The present investigation indicated that (1) high methane production can be achieved with substrate composition of 70:30 SM/CS. (2) When the ratio was set at 50:50 or 70:30 the methane production at initial pH of 7.0 was near the results obtained with initial pH of 7.5. The results in this work were similar to those in previous studies4. However, when the initial pH was higher, methane production decreased. Based on the aforementioned information, the differences between results at the five initial pH levels were significant. (3) The initial pH of 6.0 showed the lowest efficiency. There are two possible explanations for this. One might be that more H2 was produced when the initial pH was 6.0. As a byproduct during acidification of the organics, H2 is a thermodynamically unfavorable intermediate during anaerobic methanogenesis because it may impede the decomposition of organic acids13, thereby causing acid inhibition. Therefore, less methane was produced and start-up was delayed. In addition, according to the previous study, when the initial pH was 6.0, the hydrolytic enzyme activities might be highest, resulting in the highest VFA concentration8, and causing the growth rate of methanogens to be greatly reduced8. Initial pH values of 7.0 and 7.5 were ideal for methane production, and allowed higher and steadier methane production to be achieved. This was consistent with other studies, which found that methane concentration and biomethanization increased when the initial pH was 7.0–7.614. Moreover, the high C:N ratio of the CS could be the best explanation for the low methane yield in R-group. This is because extremely high or low C:N ratios would inhibit methane production15, which would favor accumulation of VFA and ammonia, and result in toxic inhibition of methanogenic archaea16.

Effect of the SM/CS ratio and initial pH on process performance

It was postulated that the process performance observed in the present study was significantly influenced by the SM/CS ratio and initial pH. If this is the case, then the lack of trace elements and the differences in the high C/N ratio and VS caused by the SM/CS ratio and the initial pH, could be deemed the main factors affecting process performance. In the present study, this postulation was tested and proved. According to the above information, we chose the initial pH of 7.5 and T-group to analyze the effects of the SM/CS ratio and initial pH on AD performance, respectively.

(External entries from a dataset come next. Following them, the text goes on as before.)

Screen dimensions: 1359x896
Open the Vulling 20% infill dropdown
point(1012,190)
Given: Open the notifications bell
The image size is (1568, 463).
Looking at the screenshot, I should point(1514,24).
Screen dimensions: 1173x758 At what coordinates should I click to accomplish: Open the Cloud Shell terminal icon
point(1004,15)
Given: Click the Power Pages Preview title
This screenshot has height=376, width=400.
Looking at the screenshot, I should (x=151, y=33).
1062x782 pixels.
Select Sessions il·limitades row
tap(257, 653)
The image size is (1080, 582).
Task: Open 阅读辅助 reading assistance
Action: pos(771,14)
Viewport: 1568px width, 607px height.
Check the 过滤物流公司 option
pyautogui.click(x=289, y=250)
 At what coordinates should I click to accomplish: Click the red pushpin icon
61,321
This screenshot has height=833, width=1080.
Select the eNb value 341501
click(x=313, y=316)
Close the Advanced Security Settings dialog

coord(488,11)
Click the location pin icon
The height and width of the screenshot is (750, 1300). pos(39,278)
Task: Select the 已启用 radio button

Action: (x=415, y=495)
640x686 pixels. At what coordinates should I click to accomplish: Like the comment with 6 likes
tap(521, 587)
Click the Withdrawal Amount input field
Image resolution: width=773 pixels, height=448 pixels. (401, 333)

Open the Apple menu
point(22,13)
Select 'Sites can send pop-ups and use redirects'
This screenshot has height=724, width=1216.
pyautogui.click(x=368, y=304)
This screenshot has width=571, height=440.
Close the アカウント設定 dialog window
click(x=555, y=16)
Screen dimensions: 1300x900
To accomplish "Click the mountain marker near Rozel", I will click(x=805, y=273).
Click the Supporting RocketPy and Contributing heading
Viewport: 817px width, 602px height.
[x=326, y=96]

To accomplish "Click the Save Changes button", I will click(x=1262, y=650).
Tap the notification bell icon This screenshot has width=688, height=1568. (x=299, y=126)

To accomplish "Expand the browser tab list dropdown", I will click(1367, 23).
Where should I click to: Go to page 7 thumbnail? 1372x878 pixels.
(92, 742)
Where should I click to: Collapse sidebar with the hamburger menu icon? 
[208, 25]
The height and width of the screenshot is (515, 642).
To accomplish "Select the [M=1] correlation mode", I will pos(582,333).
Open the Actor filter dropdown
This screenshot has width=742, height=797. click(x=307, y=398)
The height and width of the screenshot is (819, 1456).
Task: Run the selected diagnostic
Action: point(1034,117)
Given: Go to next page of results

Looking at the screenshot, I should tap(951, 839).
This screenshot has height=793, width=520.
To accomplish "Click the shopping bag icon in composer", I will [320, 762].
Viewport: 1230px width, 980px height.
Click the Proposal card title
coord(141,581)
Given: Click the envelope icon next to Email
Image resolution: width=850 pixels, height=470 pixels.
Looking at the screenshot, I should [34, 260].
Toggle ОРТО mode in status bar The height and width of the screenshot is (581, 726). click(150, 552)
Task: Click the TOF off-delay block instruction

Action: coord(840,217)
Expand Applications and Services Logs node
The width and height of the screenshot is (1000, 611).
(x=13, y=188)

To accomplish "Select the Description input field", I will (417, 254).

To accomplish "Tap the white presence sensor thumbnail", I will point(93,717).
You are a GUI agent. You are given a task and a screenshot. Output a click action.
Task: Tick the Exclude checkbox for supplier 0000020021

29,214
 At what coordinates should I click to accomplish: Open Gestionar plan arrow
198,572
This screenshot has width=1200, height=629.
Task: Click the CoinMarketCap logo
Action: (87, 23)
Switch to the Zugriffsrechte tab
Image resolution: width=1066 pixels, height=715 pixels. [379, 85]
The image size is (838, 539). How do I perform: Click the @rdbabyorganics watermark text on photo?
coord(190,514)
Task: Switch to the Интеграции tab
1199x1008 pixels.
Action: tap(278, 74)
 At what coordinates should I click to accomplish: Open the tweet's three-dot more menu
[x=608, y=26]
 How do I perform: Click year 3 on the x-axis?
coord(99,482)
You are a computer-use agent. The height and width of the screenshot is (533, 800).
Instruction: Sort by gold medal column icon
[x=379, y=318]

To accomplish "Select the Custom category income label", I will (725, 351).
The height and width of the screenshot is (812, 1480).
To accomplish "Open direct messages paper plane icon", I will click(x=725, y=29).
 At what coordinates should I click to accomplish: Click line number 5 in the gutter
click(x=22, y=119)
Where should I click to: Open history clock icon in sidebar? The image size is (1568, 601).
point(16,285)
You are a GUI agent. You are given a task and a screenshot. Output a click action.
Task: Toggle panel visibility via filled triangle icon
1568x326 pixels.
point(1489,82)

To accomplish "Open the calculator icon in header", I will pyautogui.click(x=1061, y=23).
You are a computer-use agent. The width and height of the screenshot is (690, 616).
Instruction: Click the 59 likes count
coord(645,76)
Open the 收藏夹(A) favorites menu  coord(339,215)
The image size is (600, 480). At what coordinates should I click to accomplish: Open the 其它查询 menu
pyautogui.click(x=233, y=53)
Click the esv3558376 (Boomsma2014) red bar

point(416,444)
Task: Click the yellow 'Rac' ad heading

The variation in these process parameters (e.g., COD removal rate, VS degradation rate, TAN, VFA, alkalinity, and pH) is presented in Table 1. Ignoring the effect of initial pH; the COD removal rate, VS degradation rate, final TAN concentration, and pH increased with increased SM/CS ratio, while the final VFA concentration and alkalinity decreased. It was revealed that 70% SM content enhanced biodegradability and improved the system buffer capacity. Furthermore, no significant difference was found in the COD removal rates of the three groups. The lowest VS degradation rate (7.5%), final TAN concentration (365.1 mgL−1), and final pH (5.4) and highest final VFA concentration (418 mgL−1) in R-group showed low biodegradation, an unbalanced C:N ratio, and low buffer capacity. These differences among the three groups were mainly caused by (1) the lack of trace nutrients in the reactors due to lower SM concentration, which resulted in reduction of methanogenic activity; (2) high carbohydrates levels in R-group, leading to imbalance of C/N and conversion of carbon to excessive acids that caused acid inhibition before methanogenesis; (3) more phytic acid in the CS, resulting in the accumulation of propionic acid, and causing process failure at a concentration of >1 g/L17; and (4) concentrations of N and easily biodegradable constituents in the feedstock increased as the SM/CS ratio increased from 30:70 to 70:30, which probably enabled greater stability in the process. This suggested that providing a quantity of SM appropriate to avoid acidification of CS was important for obtaining better AD performance.

Table 1 Effects of SM/CS ratio and initial pH on process parameters of anaerobic co-digestion of SM and CS.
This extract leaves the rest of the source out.